Extrait cité |

"""

Toute nolition a donc un caractère positif dû à une tendance, ordinairement aversion ou répulsion, qui peut être prédominante et exclusive des appétitions indispensables à la véritable volition, à tel point que la nolition peut exister sans volonté, coexister avec l’aboulie sans en être ni le principe ni la conséquence, Chez un être normal, la délibération aboutit tantôt à la volition, tantôt à la nolition, par conséquent tantôt à l’action, tantôt à la prohibition. De même le processus idéationnel aboutit soit à l’affirmation, soit à la négation, comme à deux. Stations opposées auxquelles on parvient par deux moyens de locomotion différents.
Il. — CROYANCE, DOUTE ET NÉGATION.
Comme la nolition qui implique possibilité d’une action à laquelle on met obstacle, la négation suppose possible une affirmation à laquelle elle fait échec. Il n’est pas nécessaire que la volition contraire existe pour que la prohibition se présente ; il n’est pas nécessaire que l’affirmation contraire soit formulée pour que la négation se produise : la possibilité d’une synthèse mentale déterminée suffit pour que l’esprit qui la conçoit nie la valeur objective de cette synthèse. « Un jugement négatif, dit M, Höffding (14), ne nous donne pas de contenu nouveau. Son importance est justement de rejeter un tel contenu nouveau. » Mais il faut avoir bien soin de prendre le mot « contenu » dans un sens déterminé : il s’agit du contenu de la pensée objective et non du contenu de la pensée individuelle ; la négation ne rejette pas hors d’un esprit déterminé des éléments unis ou séparés; elle les rejette hors de ce fonds commun qui s’appelle essentiellement vérité. En cette opération, elle fait plus que d’affirmer fausse une synthèse proposée (sans quoi elle serait, comme on l’a dit parfois, une sorte d’affirmation) ; elle met obstacle à « l’objectivation », à « l’universalisation » d’une formule et d’une idée, comme la nolition met moralement opposition à la réalisation [p. 504] d’un projet, à la satisfaction d’une tendance. Et c’est. ainsi que la négation pourrait être définie : une nolition concernant spécialement l’établissement de la vérité (ou de la pensée objective).

"""

Exercices à traiter |
A. D'après l'extrait, quelle définition de la négation pourrait-on donner ?
B. Restituez le passage de l'extrait qui débute aux mots « Toute nolition a » et s'arrête après « DOUTE ET NÉGATION. ».
C. Résumez l'extrait en deux phrases.

Données fournies |
"""

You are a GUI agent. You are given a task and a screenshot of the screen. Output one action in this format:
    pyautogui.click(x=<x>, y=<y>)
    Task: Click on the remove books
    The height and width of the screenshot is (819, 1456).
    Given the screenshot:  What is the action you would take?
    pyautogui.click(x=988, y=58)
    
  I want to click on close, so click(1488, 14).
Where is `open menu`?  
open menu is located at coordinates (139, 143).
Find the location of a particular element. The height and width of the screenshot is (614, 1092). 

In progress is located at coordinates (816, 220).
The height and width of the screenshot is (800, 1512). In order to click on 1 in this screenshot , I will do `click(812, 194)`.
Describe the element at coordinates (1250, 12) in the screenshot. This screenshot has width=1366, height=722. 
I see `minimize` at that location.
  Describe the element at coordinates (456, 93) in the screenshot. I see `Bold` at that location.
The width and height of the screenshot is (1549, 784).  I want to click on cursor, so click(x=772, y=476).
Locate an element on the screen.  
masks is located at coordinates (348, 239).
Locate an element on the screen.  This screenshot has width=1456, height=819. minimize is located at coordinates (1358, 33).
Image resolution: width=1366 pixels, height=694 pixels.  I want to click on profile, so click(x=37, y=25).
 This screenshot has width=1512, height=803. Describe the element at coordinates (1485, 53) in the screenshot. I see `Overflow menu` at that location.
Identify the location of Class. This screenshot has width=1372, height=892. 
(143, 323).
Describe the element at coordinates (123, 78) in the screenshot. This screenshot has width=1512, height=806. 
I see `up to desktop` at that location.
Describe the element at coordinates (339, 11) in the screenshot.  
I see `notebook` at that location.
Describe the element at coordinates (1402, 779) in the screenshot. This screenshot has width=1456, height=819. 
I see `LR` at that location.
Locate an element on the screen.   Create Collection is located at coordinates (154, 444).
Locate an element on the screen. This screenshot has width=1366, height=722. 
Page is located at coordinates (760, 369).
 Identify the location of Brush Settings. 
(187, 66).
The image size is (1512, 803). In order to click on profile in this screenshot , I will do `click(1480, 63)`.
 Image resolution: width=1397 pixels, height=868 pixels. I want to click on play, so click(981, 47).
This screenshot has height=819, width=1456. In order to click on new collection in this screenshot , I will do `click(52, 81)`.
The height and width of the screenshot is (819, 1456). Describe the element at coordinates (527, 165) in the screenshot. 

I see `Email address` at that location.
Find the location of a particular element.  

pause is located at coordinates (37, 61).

"""

Réponses fournies |
A. Une nolition concernant spécialement l'établissement de la vérité (ou de la pensée objective).

B.
Toute nolition a donc un caractère positif dû à une tendance, ordinairement aversion ou répulsion, qui peut être prédominante et exclusive des appétitions indispensables à la véritable volition, à tel point que la nolition peut exister sans volonté, coexister avec l’aboulie sans en être ni le principe ni la conséquence, Chez un être normal, la délibération aboutit tantôt à la volition, tantôt à la nolition, par conséquent tantôt à l’action, tantôt à la prohibition. De même le processus idéationnel aboutit soit à l’affirmation, soit à la négation, comme à deux. Stations opposées auxquelles on parvient par deux moyens de locomotion différents.
Il. — CROYANCE, DOUTE ET NÉGATION.

C. Comme la nolition suppose possible une action à laquelle elle fait obstacle, la négation suppose possible une affirmation à laquelle elle fait échec, sans que l'affirmation contraire ait besoin d'être formulée. Elle rejette un contenu hors de la pensée objective, c'est-à-dire de la vérité, et pourrait donc se définir comme une nolition concernant spécialement l'établissement de la vérité.